# Text:
My friend years ago when he was trading in his old Focus Titanium for an i40, took it one last time to an automatic car wash so it was clean for trade in. Windshield cracked down the middle during it - typical! Not sure if it was directly caused by the car wash or if that just happened to worsen an existing tiny crack but the bad luck!!!

I also was very nervous driving the Avensis that last week after signing for the new one in case anything happened… even cosmetic or minor. They didn’t seem to so much as look at it on the day… so there’s hope the dealers own ignorance might mean you get away if something minor does happen.

Interesting that they’ve changed so much from plastic to metal on that engine. That long term incremental recognising weak points and fixing them in the next iteration seems to be what built the Japanese brands reliabilities. Nice to see VAG learning and making differences rather than just starting from scratch with every generation and never learning from it like some other brands .. cough GM cough Citroen!

# Data lines:

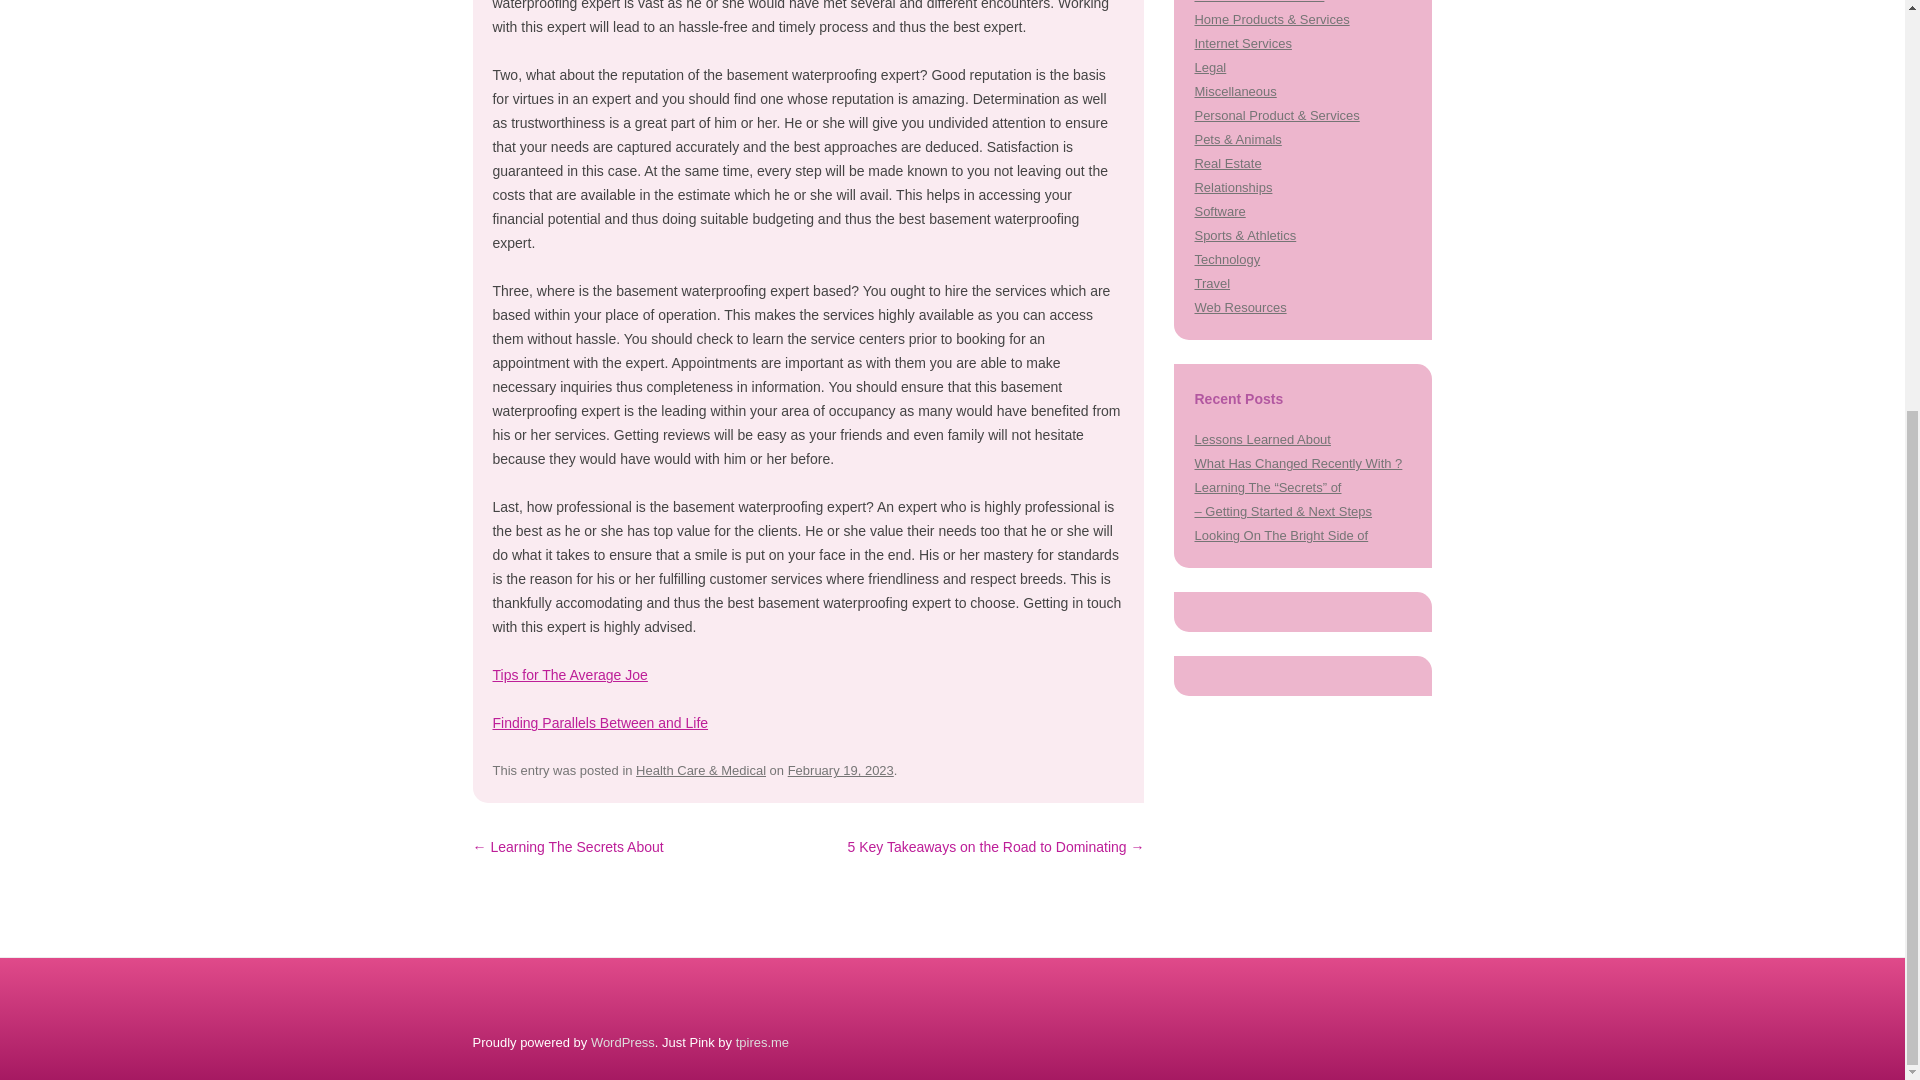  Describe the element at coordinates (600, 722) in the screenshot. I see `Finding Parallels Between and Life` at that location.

# Direction:
Continue the car forum post about trading in old vehicles from the point where it stops.

# Response to this task:
 
Thank you, I'm finding it hard waiting though!
Looks lovely Jock, 🙂
I had a similar scenario with my punto back in 2013
Supplied from "group stock", I was invited to check it when shipped to my local dealer (and I did) ,
but I waited 6 weeks to get the 1st of March - new year plate
11 years and counting, still very happy
hope yours serves you as well 👍
 
I remember when that EA211 engine came out they were proudly proclaiming that the cam belt was a "for life" fitment but the Uk dealerships quickly started advising everyone to do the "normal" 5 yearly change. They seem to be saying that this new generation engine is good for over 100,000 miles before the belt gets changed - wonder if they've thought about the idlers and tensioner bearings? Water pump doesn't come into it as it's on the back end of the head (other end of head, driven from the exhaust camshaft via a wee synchronous belt - which also has no recommended change interval.

Thanks one and all for the good wishes. Must say i don't really understand these "pre reg" release dates. I've been told I can't have the car until the 28th - even though, being a leap year the 29th is actually the last day of the month, and I've got to pick it up and settle the outstanding amount on that day (I'm buying it outright - no credit.) Got to be all done and dusted on that day? why?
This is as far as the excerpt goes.